Many say that the SaTo pans currently being sold at shs18,000 (approximately US$5) in the area should be sold at shs10,000 since they also have to pay the masons and also buy other materials required for the upgrade.

According to Ms Namusisi, a sizeable number of people now have latrines although these require upgrades as most are rustic with unwashable floors, poorly constructed, or have problems with flies and bad odor polluting the environment. She says that although Kangulumira has not yet achieved a desirable sanitation status, it is much better than neighboring villages.

A pit latrine in Kangulumira sub county. ALL PHOTOS BY JANE JUSTINE MIREMBE

“Since we have found that a good number of people have already constructed their latrines, we could help to upgrade them. If support is available for them then they should receive it,” Ms Namusisi, who was one of the trainees attending an MBSIA training in Kangulumira sub-county held recently, says.

Besides poor latrine hygiene, the sanitation promoter says Kangulumira faces a problem of garbage disposal, which has rendered the town’s streets a dumping ground. Rubbish is indiscriminately thrown wherever the locals please. The trenches and home compounds are filled with rubbish, with no regard to hygiene.

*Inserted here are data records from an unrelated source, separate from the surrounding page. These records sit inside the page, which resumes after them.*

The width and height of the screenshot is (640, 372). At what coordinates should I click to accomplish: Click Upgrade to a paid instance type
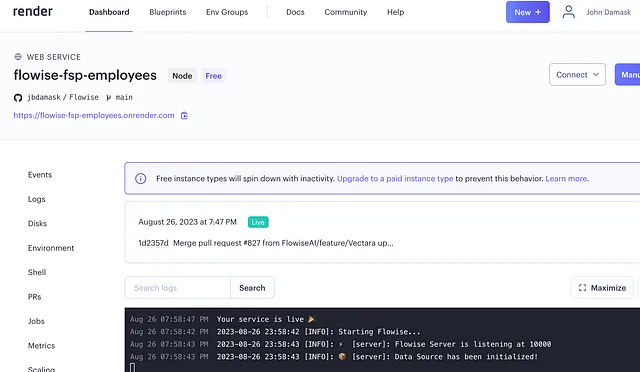(395, 178)
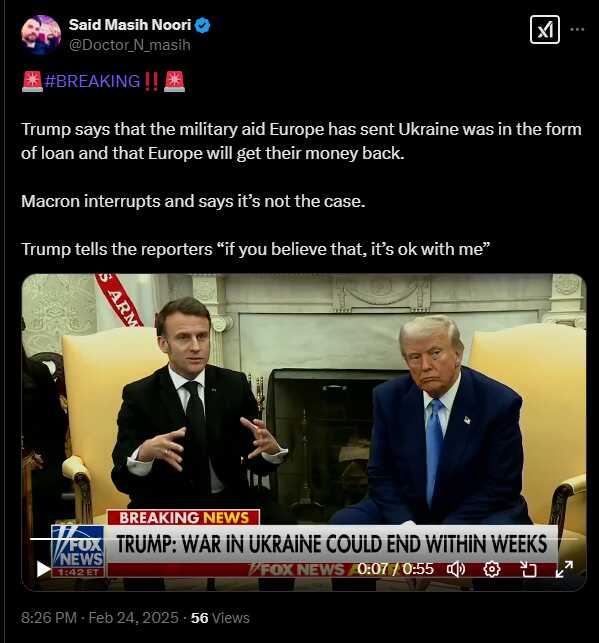Click Said Masih Noori profile avatar
Image resolution: width=599 pixels, height=643 pixels.
pyautogui.click(x=41, y=35)
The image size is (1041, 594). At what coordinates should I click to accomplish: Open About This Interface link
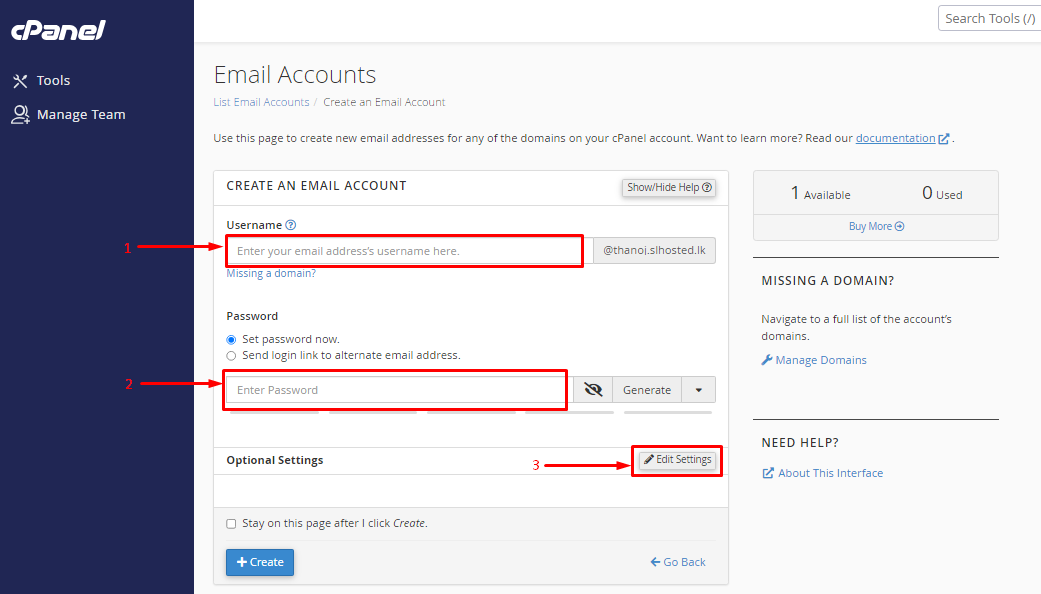point(829,473)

While open defecation has to a larger extent been eliminated from the town, water drainage is still lacking. The town is not yet connected to the national sewer line so bath water is mostly channeled in the many trenches and gullies. Due to the rubbish in the trenches, the water becomes stagnant turning into a breeding place for mosquitoes.

Like any other work assignment, sanitation promoters also face a number of challenges. For Ms Namusisi, the biggest challenge she has faced is a negative attitude from the public who do not understand her job. She is often ridiculed with some saying she is idle which is why she disturbs them about hygiene.

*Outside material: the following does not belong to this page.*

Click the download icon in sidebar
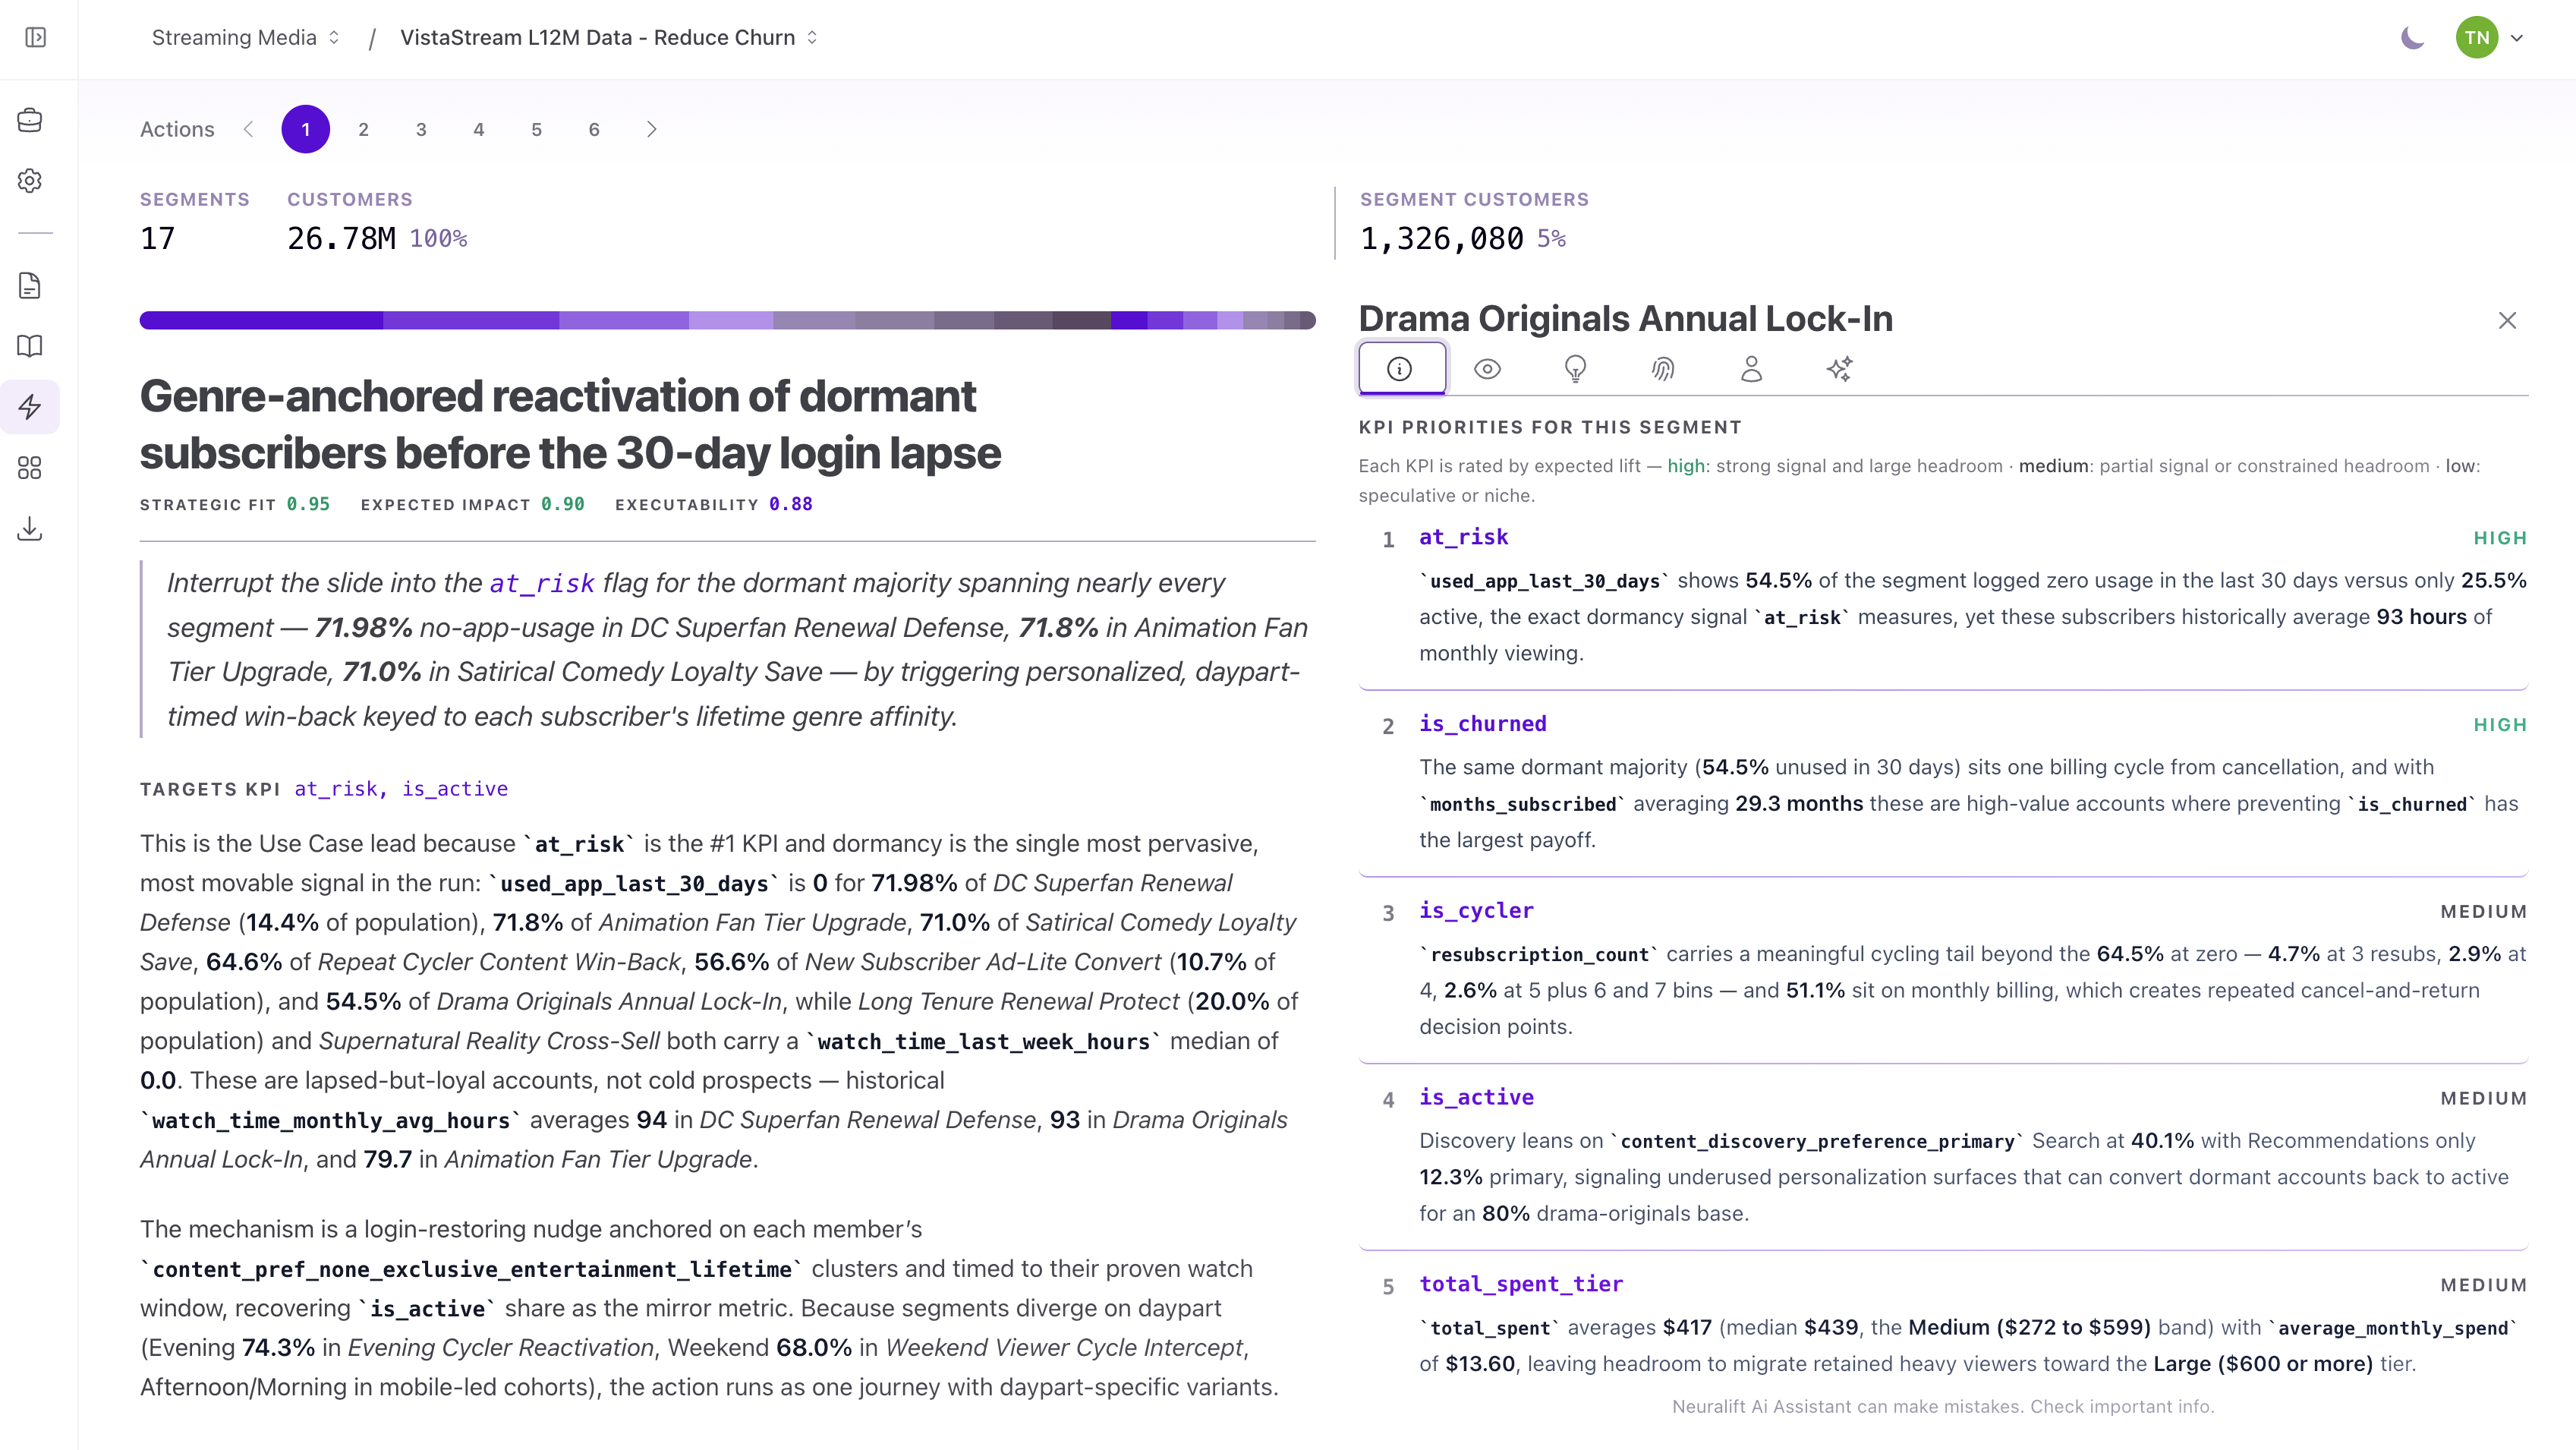 point(30,528)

She also has to walk very long distances to visit different homes and is also often affected by harsh weather conditions. Seeing homes embrace sanitation products however gives her all the satisfaction she needs.

She requests that some low-income people in villages be helped either by constructing for them latrines or finishing construction for those whose latrine building stopped midway. This is because there are some people for whom there is no hope of them bringing them up to standard since they have no source of income. Expecting them to construct latrines or upgrade them is unrealistic, she says.

“If we identify such people and they are helped then it will increase the public’s confidence in sanitation promoters,” she notes.

She was grateful for the MBSIA training and says it has given her more zeal to work hard because she can see a good sanitation future for Kangulumira.

“I have been working but with no motivation. I am now working with vigor and happiness because we are going forward. We used to look at SaTo pans and wonder what they were but now people are using them. And they are so classy, it is as though you are using a waterborne toilet,” she concludes.


MBSIA training participants lay a precast slab on a pit latrine they constructed. With the new method, slabs can be precast from a different location and simply transferred to the latrine. SSG PHOTO

The MBSIA model is currently being rolled out in districts in Central East and Central West Uganda with the Busoga region being the first recipients of the training.

Some of the local actors involved in the model include masons, pit diggers, material suppliers/hardware stores, Sanitation Promoters and local financiers. Networks will be supported by SSG and USHA staff for an initial period of 12 months beginning in September 2019.